**EXERCISE TASK**
Can you render the entries as a Markdown table with the columns Row and Line, starting with the line that contains "You are a computer-use agent. Viewport: 978px" and continuing through the line that contains "[x=224, y=330]"? Give one numbered row per line, include only those lines, and omit any blank lines.

**EXERCISE INPUTS**

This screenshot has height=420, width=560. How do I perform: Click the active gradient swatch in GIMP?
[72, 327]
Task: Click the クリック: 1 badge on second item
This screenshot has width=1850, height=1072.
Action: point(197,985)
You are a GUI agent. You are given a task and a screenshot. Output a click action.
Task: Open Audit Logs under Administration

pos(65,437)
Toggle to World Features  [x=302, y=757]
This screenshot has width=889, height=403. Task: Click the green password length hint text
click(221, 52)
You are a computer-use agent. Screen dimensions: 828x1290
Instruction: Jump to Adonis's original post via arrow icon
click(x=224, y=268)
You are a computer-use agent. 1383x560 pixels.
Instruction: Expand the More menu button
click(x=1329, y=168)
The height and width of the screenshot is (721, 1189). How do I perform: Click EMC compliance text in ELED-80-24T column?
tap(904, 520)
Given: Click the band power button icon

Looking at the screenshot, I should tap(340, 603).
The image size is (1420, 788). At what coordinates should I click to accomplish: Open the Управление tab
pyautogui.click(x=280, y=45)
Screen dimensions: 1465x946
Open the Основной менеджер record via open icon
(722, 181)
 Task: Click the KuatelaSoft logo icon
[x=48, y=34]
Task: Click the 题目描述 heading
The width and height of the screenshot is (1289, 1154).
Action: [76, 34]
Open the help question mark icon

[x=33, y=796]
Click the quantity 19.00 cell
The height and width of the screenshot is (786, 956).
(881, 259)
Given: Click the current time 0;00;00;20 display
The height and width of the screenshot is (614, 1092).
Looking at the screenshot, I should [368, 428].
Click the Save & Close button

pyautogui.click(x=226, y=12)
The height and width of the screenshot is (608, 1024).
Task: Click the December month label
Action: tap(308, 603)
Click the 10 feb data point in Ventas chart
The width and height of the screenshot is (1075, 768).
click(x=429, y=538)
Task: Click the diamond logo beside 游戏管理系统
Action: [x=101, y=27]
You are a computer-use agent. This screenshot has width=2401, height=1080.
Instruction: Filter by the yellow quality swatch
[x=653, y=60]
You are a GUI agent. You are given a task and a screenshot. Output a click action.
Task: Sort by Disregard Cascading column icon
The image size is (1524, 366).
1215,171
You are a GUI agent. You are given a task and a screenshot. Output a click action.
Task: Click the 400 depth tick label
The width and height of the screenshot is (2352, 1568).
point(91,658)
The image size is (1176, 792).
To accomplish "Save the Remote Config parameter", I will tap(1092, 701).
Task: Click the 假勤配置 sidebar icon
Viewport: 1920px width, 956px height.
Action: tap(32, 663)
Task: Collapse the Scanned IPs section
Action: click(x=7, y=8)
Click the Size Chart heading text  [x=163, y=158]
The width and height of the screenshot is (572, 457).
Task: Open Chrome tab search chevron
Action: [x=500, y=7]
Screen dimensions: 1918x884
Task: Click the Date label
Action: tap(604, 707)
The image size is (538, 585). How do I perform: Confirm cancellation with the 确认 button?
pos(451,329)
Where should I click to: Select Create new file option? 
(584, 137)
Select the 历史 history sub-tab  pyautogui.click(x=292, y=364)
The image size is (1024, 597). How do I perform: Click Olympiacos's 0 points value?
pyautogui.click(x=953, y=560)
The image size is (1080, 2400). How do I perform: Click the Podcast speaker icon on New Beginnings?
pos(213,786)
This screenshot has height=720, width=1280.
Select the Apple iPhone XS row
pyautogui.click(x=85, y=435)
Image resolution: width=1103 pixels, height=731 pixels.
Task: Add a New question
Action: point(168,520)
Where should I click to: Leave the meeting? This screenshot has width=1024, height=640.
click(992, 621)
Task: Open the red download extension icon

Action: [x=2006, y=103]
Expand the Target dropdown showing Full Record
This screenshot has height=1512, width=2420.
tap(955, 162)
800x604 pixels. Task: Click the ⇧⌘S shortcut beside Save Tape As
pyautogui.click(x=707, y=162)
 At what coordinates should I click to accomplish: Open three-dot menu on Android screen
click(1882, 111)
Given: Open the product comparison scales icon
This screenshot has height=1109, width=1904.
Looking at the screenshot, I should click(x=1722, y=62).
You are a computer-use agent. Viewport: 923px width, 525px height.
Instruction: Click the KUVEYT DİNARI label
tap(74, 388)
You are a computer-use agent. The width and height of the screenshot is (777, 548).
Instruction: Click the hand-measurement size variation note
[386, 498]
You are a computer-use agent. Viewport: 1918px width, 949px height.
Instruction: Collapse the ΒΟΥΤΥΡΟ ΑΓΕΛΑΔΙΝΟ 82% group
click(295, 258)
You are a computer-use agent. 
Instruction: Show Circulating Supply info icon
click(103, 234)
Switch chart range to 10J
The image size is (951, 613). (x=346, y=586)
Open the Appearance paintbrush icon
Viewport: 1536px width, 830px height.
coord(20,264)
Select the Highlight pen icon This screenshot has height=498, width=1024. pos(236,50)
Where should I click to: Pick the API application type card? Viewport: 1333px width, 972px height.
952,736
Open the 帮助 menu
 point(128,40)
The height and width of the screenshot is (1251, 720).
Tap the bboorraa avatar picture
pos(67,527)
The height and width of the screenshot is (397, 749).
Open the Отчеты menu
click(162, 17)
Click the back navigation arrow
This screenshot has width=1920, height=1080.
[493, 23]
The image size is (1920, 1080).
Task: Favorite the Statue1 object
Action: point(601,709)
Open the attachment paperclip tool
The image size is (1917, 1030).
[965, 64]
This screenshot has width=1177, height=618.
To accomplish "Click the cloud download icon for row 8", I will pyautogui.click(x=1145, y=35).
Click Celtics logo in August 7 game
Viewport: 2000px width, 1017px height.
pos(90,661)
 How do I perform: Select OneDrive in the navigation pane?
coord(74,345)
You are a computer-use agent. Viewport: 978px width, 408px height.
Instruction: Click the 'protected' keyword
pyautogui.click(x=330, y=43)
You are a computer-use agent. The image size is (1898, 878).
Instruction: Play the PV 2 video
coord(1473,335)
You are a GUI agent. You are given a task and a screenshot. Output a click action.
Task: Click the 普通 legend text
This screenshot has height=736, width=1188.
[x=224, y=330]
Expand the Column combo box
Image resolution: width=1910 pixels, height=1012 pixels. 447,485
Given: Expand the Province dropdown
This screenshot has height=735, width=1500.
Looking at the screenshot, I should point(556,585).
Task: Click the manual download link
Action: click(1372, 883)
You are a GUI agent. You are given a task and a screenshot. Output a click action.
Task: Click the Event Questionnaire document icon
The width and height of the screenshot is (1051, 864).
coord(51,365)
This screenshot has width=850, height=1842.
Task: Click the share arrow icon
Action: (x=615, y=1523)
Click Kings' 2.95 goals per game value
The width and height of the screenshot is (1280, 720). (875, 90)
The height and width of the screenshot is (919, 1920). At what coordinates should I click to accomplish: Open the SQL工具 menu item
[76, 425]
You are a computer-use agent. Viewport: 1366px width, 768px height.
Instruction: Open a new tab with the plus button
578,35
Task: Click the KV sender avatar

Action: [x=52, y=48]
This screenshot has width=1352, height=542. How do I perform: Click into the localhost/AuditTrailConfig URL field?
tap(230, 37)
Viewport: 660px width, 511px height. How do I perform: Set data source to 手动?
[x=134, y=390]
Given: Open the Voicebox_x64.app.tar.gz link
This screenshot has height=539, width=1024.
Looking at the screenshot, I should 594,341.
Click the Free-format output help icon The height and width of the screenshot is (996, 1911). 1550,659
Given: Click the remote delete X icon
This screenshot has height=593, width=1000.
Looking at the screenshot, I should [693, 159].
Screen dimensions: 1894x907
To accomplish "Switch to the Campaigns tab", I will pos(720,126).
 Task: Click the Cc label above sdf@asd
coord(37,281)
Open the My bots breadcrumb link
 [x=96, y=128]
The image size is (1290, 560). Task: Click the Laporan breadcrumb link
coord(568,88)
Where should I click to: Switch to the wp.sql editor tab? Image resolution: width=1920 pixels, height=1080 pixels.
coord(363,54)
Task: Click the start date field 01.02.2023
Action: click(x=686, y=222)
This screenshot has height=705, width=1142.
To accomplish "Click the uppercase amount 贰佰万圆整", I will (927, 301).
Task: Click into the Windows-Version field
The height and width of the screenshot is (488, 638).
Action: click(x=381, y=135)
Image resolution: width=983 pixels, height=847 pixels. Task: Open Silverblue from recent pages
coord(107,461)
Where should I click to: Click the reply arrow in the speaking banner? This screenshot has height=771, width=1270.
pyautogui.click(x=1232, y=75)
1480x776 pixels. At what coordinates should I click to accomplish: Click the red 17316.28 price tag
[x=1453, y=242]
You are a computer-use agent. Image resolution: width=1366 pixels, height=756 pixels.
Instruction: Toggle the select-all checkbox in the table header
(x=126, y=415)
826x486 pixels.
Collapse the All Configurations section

**ANSWER IN FULL**
| Row | Line |
|---|---|
| 1 | You are a computer-use agent. Viewport: 978px width, 408px height. |
| 2 | Instruction: Click the 'protected' keyword |
| 3 | pyautogui.click(x=330, y=43) |
| 4 | You are a computer-use agent. The image size is (1898, 878). |
| 5 | Instruction: Play the PV 2 video |
| 6 | coord(1473,335) |
| 7 | You are a GUI agent. You are given a task and a screenshot. Output a click action. |
| 8 | Task: Click the 普通 legend text |
| 9 | This screenshot has height=736, width=1188. |
| 10 | [x=224, y=330] |